Casi ignorada por la bulliciosa tergiversación del fragmento de una entrevista particular del Papa de hace dos años atrás, esta Declaración sí que debería ser tomada más en cuenta para hacer un “lío organizado”, usando expresiones de Francisco, por países como Paraguay que están siendo presionados para cambiar sus leyes por fuerzas coercitivas internacionales, pero de guante blanco, que no terminan de mostrar la cara ante la ciudadanía, escondiéndose tras programas biensonantes que vienen con diccionario propio y libreto cerrado para su ejecución.
Citando documentos internacionales tan importantes como la Declaración Universal de Derechos Humanos, el Pacto Internacional de Derechos Civiles y Políticos, la Declaración de los Derechos del Niño, el Pacto Internacional de Derechos Económicos, Sociales y Culturales, entre otros, las naciones firmanes de la Declaración de Consenso de Ginebra toman postura sobre “el fomento de la salud de las mujeres y el fortalecimiento de la familia” “para promover el aporte esencial de las mujeres a la salud, y la fortaleza de la familia y de una sociedad eficaz y floreciente” “y para expresar la prioridad fundamental de proteger el derecho a la vida, el cual es “inherente a la persona humana”.
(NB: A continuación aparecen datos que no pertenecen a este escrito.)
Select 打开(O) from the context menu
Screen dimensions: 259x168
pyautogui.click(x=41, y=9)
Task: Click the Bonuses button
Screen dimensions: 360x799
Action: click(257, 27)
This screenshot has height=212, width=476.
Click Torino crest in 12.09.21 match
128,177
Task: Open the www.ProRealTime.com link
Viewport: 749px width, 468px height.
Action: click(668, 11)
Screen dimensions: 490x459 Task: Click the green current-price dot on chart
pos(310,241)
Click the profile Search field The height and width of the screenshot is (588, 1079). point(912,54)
En el documento se reafirma el principio de igualdad ante la ley que está siendo cuestionada o directamente ignorada por los propulsores de un nuevo orden internacional que pretende forzar un igualitarismo desde la ley, impulsando políticas y acuerdos que pretenden reducir en la práctica nada menos que las libertades fundamentales de los estados democráticos.
Es verdad que esta Declaración de Consenso aún no se desliga del todo de los presupuestos de Conferencias como la del Cairo 94 sobre población o la de Beijing 95 sobre la mujer, pero trata de rectificar el rumbo y apartarse de la coerción que la interpretación ideológica extremista de dichos documentos ha devenido en contra de las mujeres de carne y hueso, los niños por nacer y otras poblaciones vulnerables en las últimas décadas de vaivenes diplomáticos en el mundo global.
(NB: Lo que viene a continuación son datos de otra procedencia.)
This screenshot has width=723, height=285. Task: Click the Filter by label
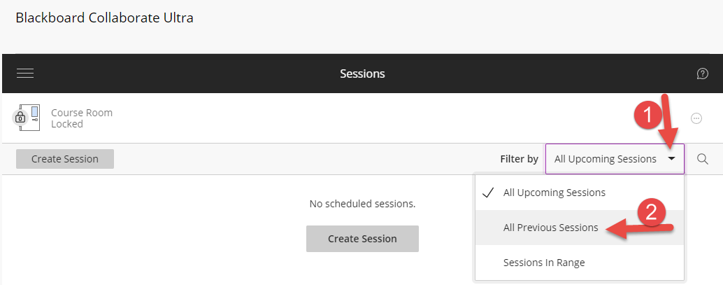point(519,159)
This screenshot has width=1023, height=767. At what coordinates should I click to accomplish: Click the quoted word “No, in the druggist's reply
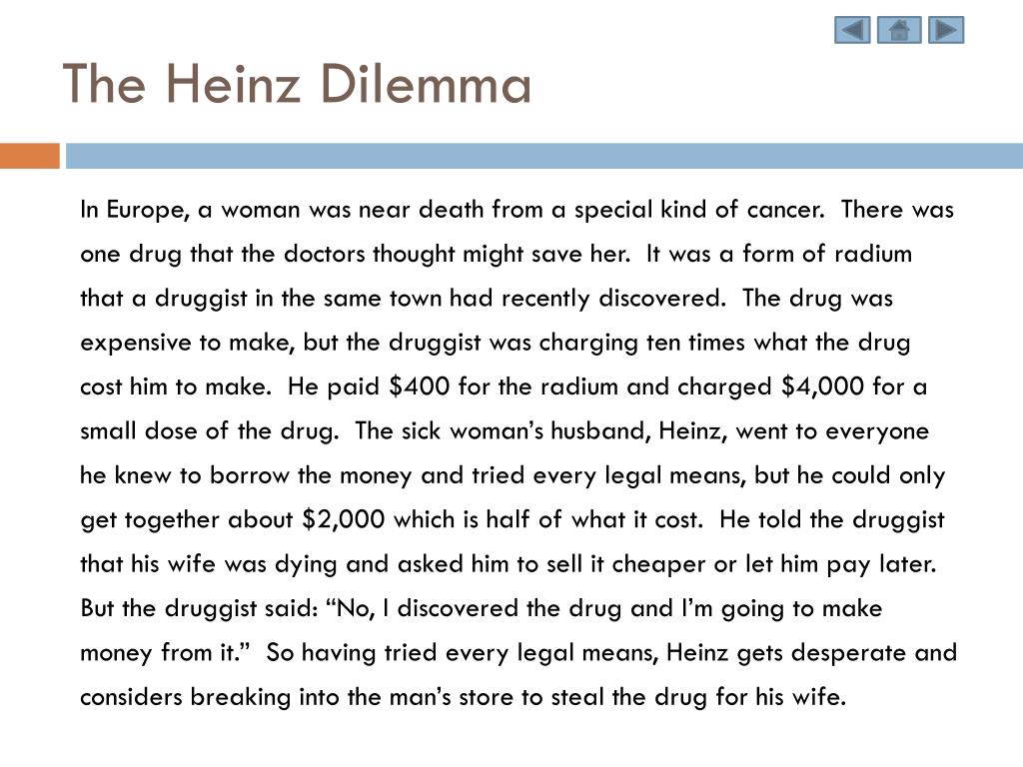[351, 609]
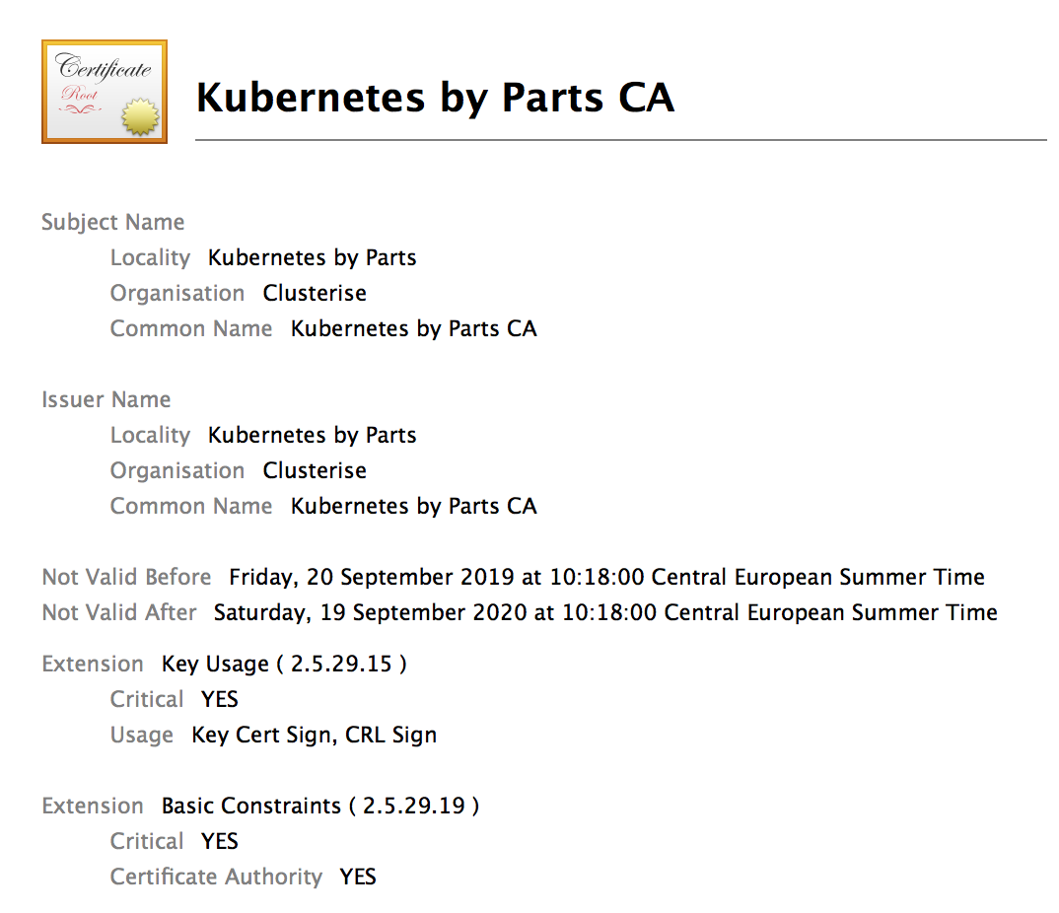The width and height of the screenshot is (1059, 913).
Task: Select the Not Valid Before date value
Action: click(x=606, y=577)
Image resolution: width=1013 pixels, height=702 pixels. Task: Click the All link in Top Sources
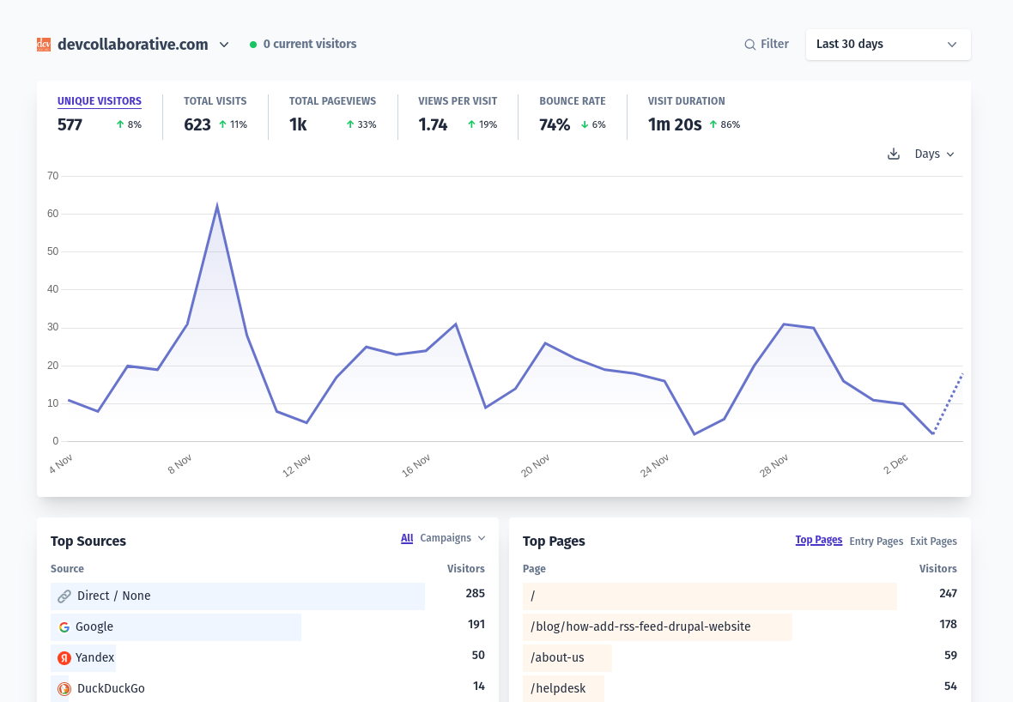[407, 538]
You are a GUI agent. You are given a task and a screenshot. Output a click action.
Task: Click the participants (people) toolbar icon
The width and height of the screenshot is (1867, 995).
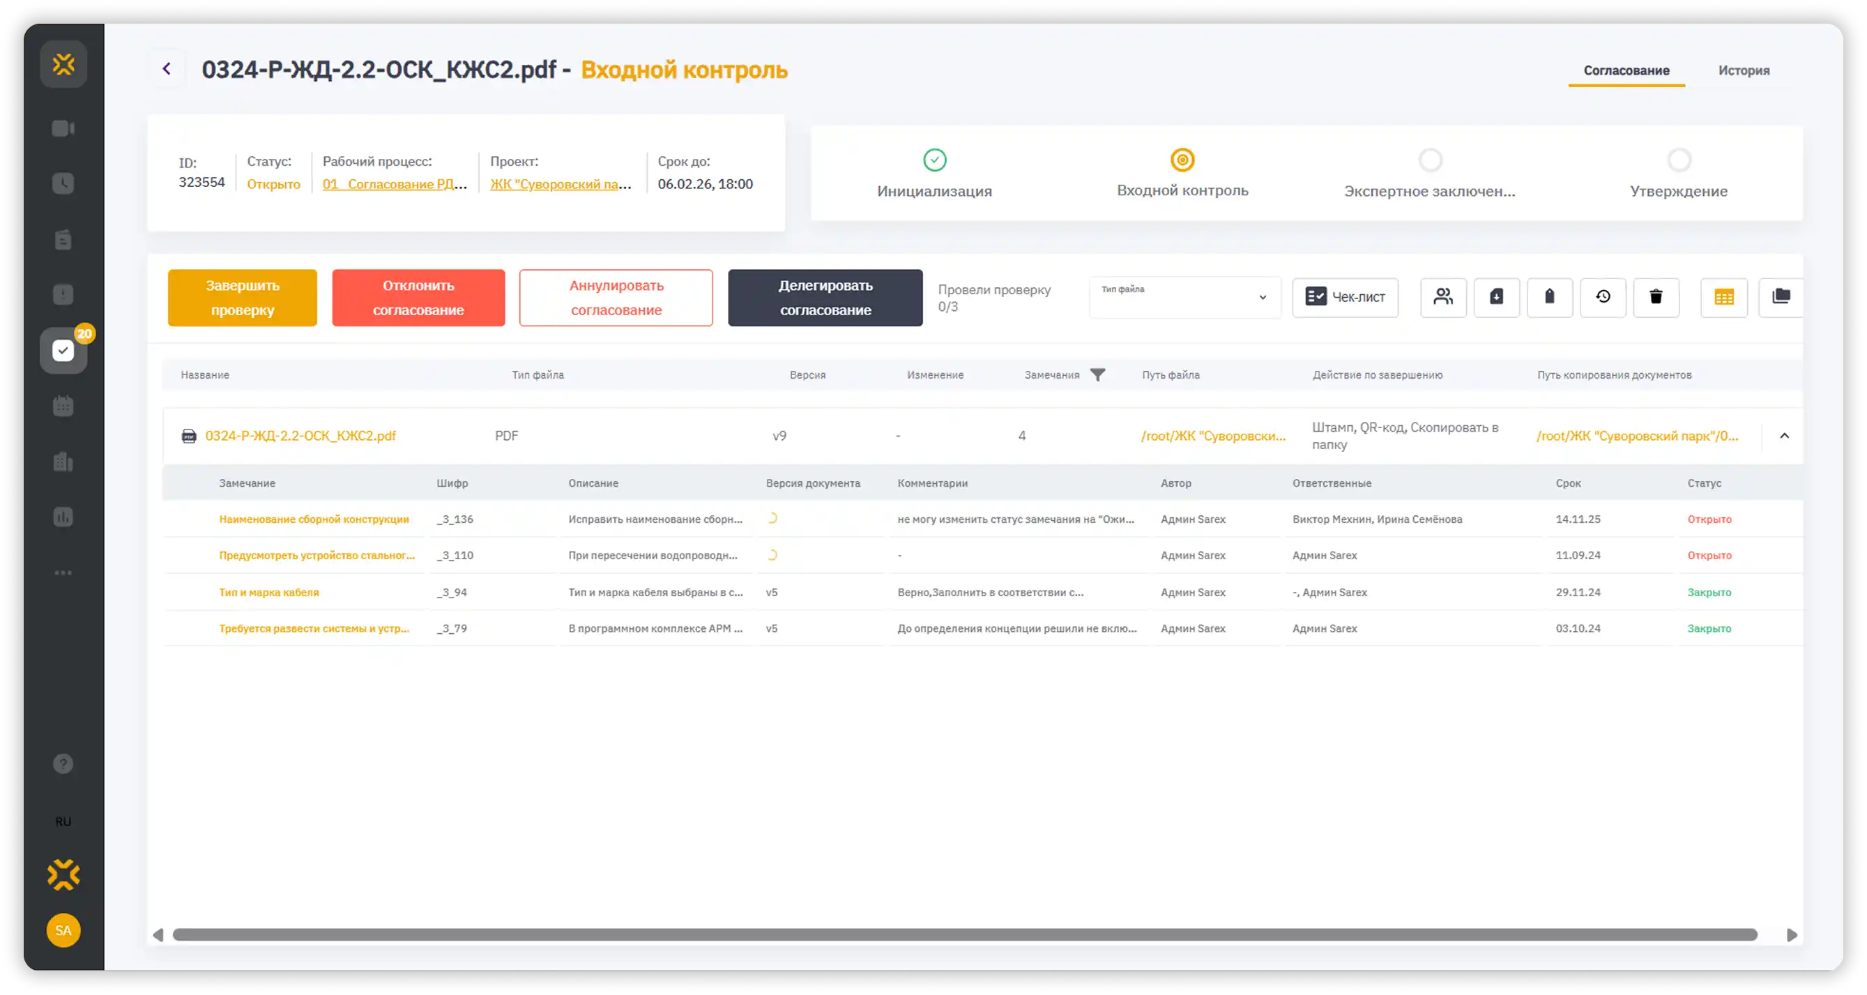pyautogui.click(x=1443, y=297)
La Declaración de Consenso pone de relieve que para promover “la igualdad de derechos” es indispensable “una asociación armoniosa” entre hombres y mujeres, en pos de su bienestar y el de su familia.
Es una señal de esperanza que la familia regrese a su sitio primordial como institución básica del progreso humano en un consenso internacional, ya que últimamente, debido a la presión de lobbies antifamilia, no aparece sino para ser criticada o manipulada arbitrariamente como títere de ejecución de programas que no tienen que ver con los valores genuinos de sus miembros.
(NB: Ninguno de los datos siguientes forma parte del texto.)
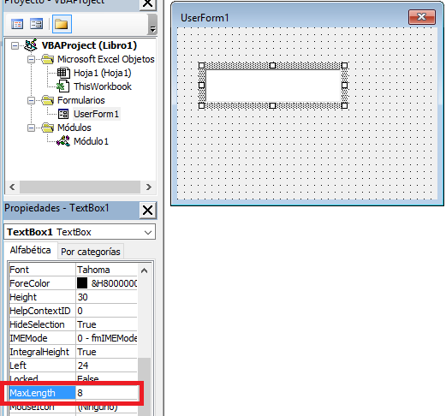Viewport: 446px width, 416px height.
Task: Click the properties list scroll up arrow
Action: tap(145, 270)
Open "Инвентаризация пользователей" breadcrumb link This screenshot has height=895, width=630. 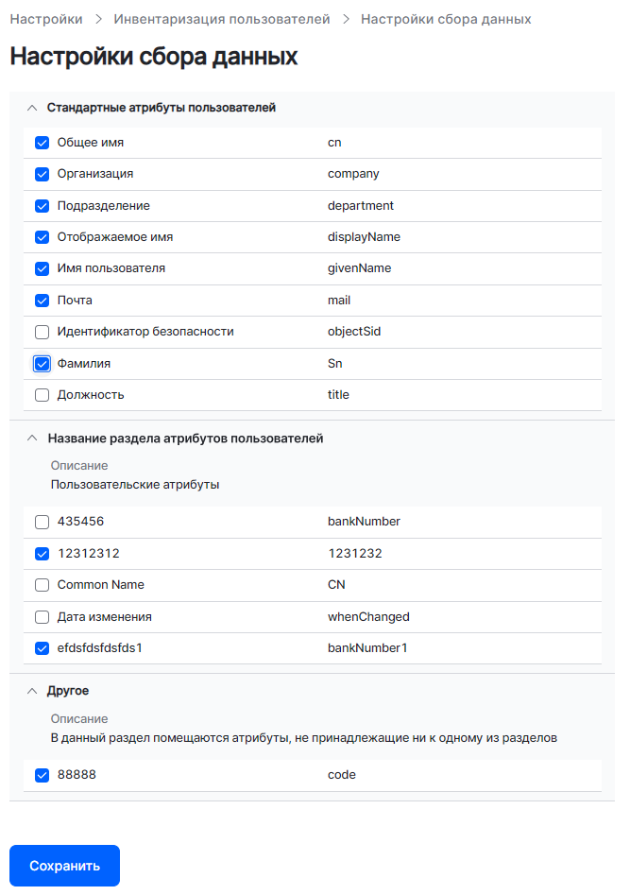(x=222, y=19)
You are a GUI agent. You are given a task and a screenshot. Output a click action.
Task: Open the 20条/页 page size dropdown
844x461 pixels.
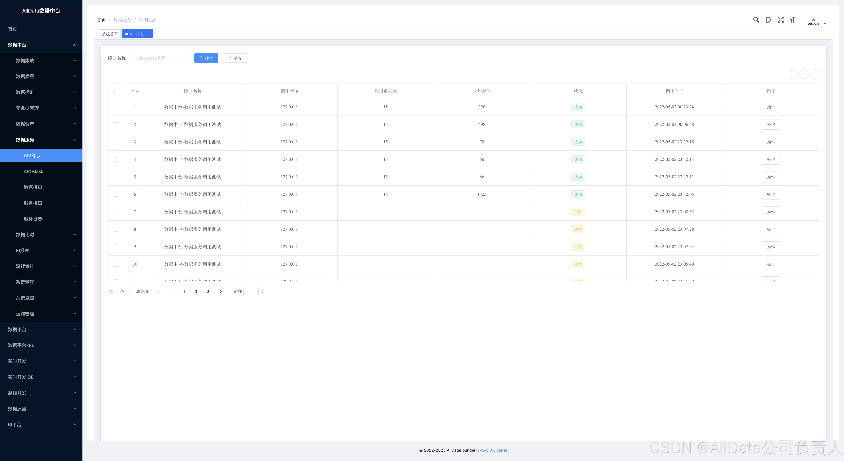tap(145, 291)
La Declaración de Consenso pone de relieve, de forma sorprendente y para bien, la racional e inteligente posición de que “en ningún caso se debe promover el aborto como método de planificación de la familia”, devolviendo aire a una hasta ahora deshumanizada y agonizante diplomacia internacional, humillada, instrumentalizada y sometida a los caprichos de los lobbies abortistas, financiados por poderosos con intereses ajenos y contrarios a las naciones representadas en los encuentros oficiales.
Vuelve a reconocer la carta de ciudadanía universal a los niños más vulnerables de la Tierra hoy, en armonía con legislaciones como la paraguaya, al declarar que “el niño (…) necesita protección y cuidados especiales (…) tanto antes como después del nacimiento”, que “no existe el derecho al aborto” y que “la familia es el elemento natural y fundamental de la sociedad y tiene derecho a la protección de la sociedad y del Estado”...
¡Bravo!, ¿qué espera Paraguay para unirse?